## 练习题目
请把从含有“詳細プロフィールを表示 (739, 599)”的那一行到记录末尾的各行（首尾两行都算在内，空行略去）整理成 Markdown 表格，两列依次为“序号”和“内容”，只列这些行。

╭─ 所列记录

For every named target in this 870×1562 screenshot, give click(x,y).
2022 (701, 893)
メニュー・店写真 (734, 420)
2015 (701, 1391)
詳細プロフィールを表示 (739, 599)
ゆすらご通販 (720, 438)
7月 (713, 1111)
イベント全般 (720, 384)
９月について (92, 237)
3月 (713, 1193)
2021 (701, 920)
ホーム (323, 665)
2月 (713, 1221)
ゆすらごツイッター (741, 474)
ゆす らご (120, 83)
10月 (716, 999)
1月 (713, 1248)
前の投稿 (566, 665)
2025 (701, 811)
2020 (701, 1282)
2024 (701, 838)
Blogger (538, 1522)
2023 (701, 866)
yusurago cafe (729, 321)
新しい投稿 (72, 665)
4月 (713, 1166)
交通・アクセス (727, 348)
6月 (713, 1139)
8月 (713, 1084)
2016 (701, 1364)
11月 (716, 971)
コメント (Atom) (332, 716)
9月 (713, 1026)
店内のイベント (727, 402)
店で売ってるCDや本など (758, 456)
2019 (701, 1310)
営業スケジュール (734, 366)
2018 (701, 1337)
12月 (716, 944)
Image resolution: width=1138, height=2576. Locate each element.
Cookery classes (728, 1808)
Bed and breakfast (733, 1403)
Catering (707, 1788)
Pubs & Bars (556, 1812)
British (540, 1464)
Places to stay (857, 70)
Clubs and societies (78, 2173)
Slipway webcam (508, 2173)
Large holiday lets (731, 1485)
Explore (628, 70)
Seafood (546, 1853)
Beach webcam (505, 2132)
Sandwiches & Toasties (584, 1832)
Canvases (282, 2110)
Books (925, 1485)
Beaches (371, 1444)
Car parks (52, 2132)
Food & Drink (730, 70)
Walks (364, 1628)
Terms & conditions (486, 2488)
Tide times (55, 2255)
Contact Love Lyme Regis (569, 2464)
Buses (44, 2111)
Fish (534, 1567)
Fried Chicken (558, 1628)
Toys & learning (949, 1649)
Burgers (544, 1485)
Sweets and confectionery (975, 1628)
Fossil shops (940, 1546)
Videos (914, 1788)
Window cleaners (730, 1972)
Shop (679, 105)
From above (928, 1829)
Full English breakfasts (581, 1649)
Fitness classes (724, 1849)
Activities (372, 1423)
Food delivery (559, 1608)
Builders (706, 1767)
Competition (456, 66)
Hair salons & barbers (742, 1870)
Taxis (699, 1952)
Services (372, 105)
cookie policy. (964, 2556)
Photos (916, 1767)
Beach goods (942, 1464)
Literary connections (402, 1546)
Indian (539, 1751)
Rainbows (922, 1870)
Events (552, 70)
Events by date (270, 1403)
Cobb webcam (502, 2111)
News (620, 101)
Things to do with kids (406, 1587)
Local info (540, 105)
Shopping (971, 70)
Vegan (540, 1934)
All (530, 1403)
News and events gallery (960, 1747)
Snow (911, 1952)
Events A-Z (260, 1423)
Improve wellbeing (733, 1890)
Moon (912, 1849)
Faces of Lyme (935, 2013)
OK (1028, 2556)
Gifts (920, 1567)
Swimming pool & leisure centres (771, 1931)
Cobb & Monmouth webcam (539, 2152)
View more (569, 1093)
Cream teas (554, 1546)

╰─

## 参考答案
| 序号 | 内容 |
|---|---|
| 1 | 詳細プロフィールを表示 (739, 599) |
| 2 | ゆすらご通販 (720, 438) |
| 3 | 7月 (713, 1111) |
| 4 | イベント全般 (720, 384) |
| 5 | ９月について (92, 237) |
| 6 | 3月 (713, 1193) |
| 7 | 2021 (701, 920) |
| 8 | ホーム (323, 665) |
| 9 | 2月 (713, 1221) |
| 10 | ゆすらごツイッター (741, 474) |
| 11 | ゆす らご (120, 83) |
| 12 | 10月 (716, 999) |
| 13 | 1月 (713, 1248) |
| 14 | 前の投稿 (566, 665) |
| 15 | 2025 (701, 811) |
| 16 | 2020 (701, 1282) |
| 17 | 2024 (701, 838) |
| 18 | Blogger (538, 1522) |
| 19 | 2023 (701, 866) |
| 20 | yusurago cafe (729, 321) |
| 21 | 新しい投稿 (72, 665) |
| 22 | 4月 (713, 1166) |
| 23 | 交通・アクセス (727, 348) |
| 24 | 6月 (713, 1139) |
| 25 | 8月 (713, 1084) |
| 26 | 2016 (701, 1364) |
| 27 | 11月 (716, 971) |
| 28 | コメント (Atom) (332, 716) |
| 29 | 9月 (713, 1026) |
| 30 | 店内のイベント (727, 402) |
| 31 | 店で売ってるCDや本など (758, 456) |
| 32 | 2019 (701, 1310) |
| 33 | 営業スケジュール (734, 366) |
| 34 | 2018 (701, 1337) |
| 35 | 12月 (716, 944) |
| 36 | Image resolution: width=1138, height=2576. Locate each element. |
| 37 | Cookery classes (728, 1808) |
| 38 | Bed and breakfast (733, 1403) |
| 39 | Catering (707, 1788) |
| 40 | Pubs & Bars (556, 1812) |
| 41 | British (540, 1464) |
| 42 | Places to stay (857, 70) |
| 43 | Clubs and societies (78, 2173) |
| 44 | Slipway webcam (508, 2173) |
| 45 | Large holiday lets (731, 1485) |
| 46 | Explore (628, 70) |
| 47 | Seafood (546, 1853) |
| 48 | Beach webcam (505, 2132) |
| 49 | Sandwiches & Toasties (584, 1832) |
| 50 | Canvases (282, 2110) |
| 51 | Books (925, 1485) |
| 52 | Beaches (371, 1444) |
| 53 | Car parks (52, 2132) |
| 54 | Food & Drink (730, 70) |
| 55 | Walks (364, 1628) |
| 56 | Terms & conditions (486, 2488) |
| 57 | Tide times (55, 2255) |
| 58 | Contact Love Lyme Regis (569, 2464) |
| 59 | Buses (44, 2111) |
| 60 | Fish (534, 1567) |
| 61 | Fried Chicken (558, 1628) |
| 62 | Toys & learning (949, 1649) |
| 63 | Burgers (544, 1485) |
| 64 | Sweets and confectionery (975, 1628) |
| 65 | Fossil shops (940, 1546) |
| 66 | Videos (914, 1788) |
| 67 | Window cleaners (730, 1972) |
| 68 | Shop (679, 105) |
| 69 | From above (928, 1829) |
| 70 | Full English breakfasts (581, 1649) |
| 71 | Fitness classes (724, 1849) |
| 72 | Activities (372, 1423) |
| 73 | Food delivery (559, 1608) |
| 74 | Builders (706, 1767) |
| 75 | Competition (456, 66) |
| 76 | Hair salons & barbers (742, 1870) |
| 77 | Taxis (699, 1952) |
| 78 | Services (372, 105) |
| 79 | cookie policy. (964, 2556) |
| 80 | Photos (916, 1767) |
| 81 | Beach goods (942, 1464) |
| 82 | Literary connections (402, 1546) |
| 83 | Indian (539, 1751) |
| 84 | Rainbows (922, 1870) |
| 85 | Events (552, 70) |
| 86 | Events by date (270, 1403) |
| 87 | Cobb webcam (502, 2111) |
| 88 | News (620, 101) |
| 89 | Things to do with kids (406, 1587) |
| 90 | Local info (540, 105) |
| 91 | Shopping (971, 70) |
| 92 | Vegan (540, 1934) |
| 93 | All (530, 1403) |
| 94 | News and events gallery (960, 1747) |
| 95 | Snow (911, 1952) |
| 96 | Events A-Z (260, 1423) |
| 97 | Improve wellbeing (733, 1890) |
| 98 | Moon (912, 1849) |
| 99 | Faces of Lyme (935, 2013) |
| 100 | OK (1028, 2556) |
| 101 | Gifts (920, 1567) |
| 102 | Swimming pool & leisure centres (771, 1931) |
| 103 | Cobb & Monmouth webcam (539, 2152) |
| 104 | View more (569, 1093) |
| 105 | Cream teas (554, 1546) |